News, Highlights, and Events
[May 5, 2013] RECUV played a significant role in the Colorado effort to secure one of six Federal Aviation Administration test sites for unmanned aircraft systems. The effort was endorsed by U.S. Senators Mark Udall and Michael Bennet, Gov. John Hickenlooper and five of Colorado's members of the U.S. House of Representatives.
[July 25, 2012] Recent RECUV graduate Dr. Jack Elston received a National Science Foundation Atmospheric and Geospace Sciences Postdoctoral Research Fellowship titled "Improved In Situ Thermodynamic Sampling of Severe Storms with Unmanned Aircraft Systems Through Improved Wind Estimation and Energy Harvesting.” This fellowship will allow Jack to continue to work with RECUV while expanding the concepts and capabilities he developed during his dissertation research.
[July 1, 2012] Associate Professor Eric Frew takes over as the Director of the Research and Engineering Center for Unmanned Vehicles.
[May, 2012] Aerospace Engineering Science Assistant Professor Ryan Starkey joins RECUV. Ryan brings a new research topic to the center in the area of Advanced Propulsion Systems.

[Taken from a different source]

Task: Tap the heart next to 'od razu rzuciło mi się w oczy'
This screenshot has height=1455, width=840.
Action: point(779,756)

Ryan's research interests include Hypersonic flows, high speed propulsion, multidisciplinary analysis and design optimization, vehicle design, propulsion/airframe integration, computational chemistry, systems integration, parallel processing, and computational aerodynamics.
[April, 2012] RECUV student Holly Borowski has received a 2012 NASA Aeronautics Scholarship Graduate Award.

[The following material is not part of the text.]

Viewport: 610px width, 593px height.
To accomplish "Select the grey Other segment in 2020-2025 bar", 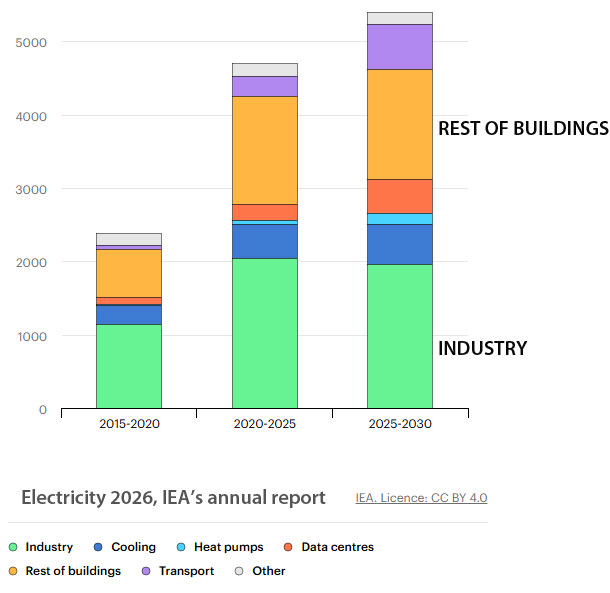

[March 1, 2012] The Center for Unmanned Aircraft Systems (C-UAS), a joint effort between RECUV and Brigham Young University, became an official operating center in the National Science Foundation (NSF) Industry/University Cooperative Research Centers (I/UCRC) program. The objective of C-UAS is to bring together university researchers and industry partners to conduct research on challenging problems facing the UAS industry.
[Jan 2012] The paper titled "The Collaborative Colorado–Nebraska Unmanned Aircraft System Experiment" by RECUV members and collaborators is featured on the cover of the January 2012 Bulletin of the American Meteorology Society.
[Sept. 8, 2011] Maciej Stachura, Professor Brian Argrow and Associate Professor Eric Frew travelled to Washington D.C. to present the Tempest Unmanned Aircraft as part of the Hazards on the Hill Event on Sept. 7, 2011. Approximately 350 people attended the Hazards Event, including Senators Bill Nelson (FL), Michael Bennet (CO), and Jack Reed (RI), and Congressman Bill Flores (TX). [Video of Eric Frew describing the Tempest UAS].
[Dec. 6, 2010] Brian Argrow and Ryan Starkey collaborated with the Sierra Nevada Corporation to design and build a dynamically scaled model of the Dream Chaser vehicle, which had its first successful test flight at NASA’s Dryden Flight Research Center the week of December 6, 2010. Dream Chaser is designed to carry up to seven people to the International Space Station and back. [Episode of the Daily Planet on Discovery Channel Canada featuring the team.]
[June 11, 2010] June 10, 2010 we intercepted a tornadic supercell north of Limon, CO [Video with onboard footage].
[May 7, 2010] The RECUV team made the first interception of a "supercell" thunderstorm by an unmanned aircraft system on May 6 [Flight Review]. Our Tempest unmanned aircraft flew for 44 minutes, covering roughly eight miles along a gust front south of the thunderstorm in northwestern Kansas.
[May 1, 2010] Professor Brian Argrow and Eric Frew led the UAS Team of RECUV faculty, students, and researchers participating in the VORTEX2 field deployment from May 1 to June 15, 2010, the largest effort ever made to understand tornadoes. The UAS team is composed of RECUV faculty, students, and researchers partnered with meteorology faculty and students led by Assistant Professor Adam Houston from the University of Nebraska-Lincoln.
Eric Frew recently received an NSF Career Award for his research on Mothership / Daughtership Architectures for In Situ Science by Robotic Sensor Networks.
Kristine Larson was selected as one of the “50 Global Navigation Satellite Systems Leaders to Watch.” Her recent work was also highlighted in the ScienceNow online magazine and as an NSF Highlights feature.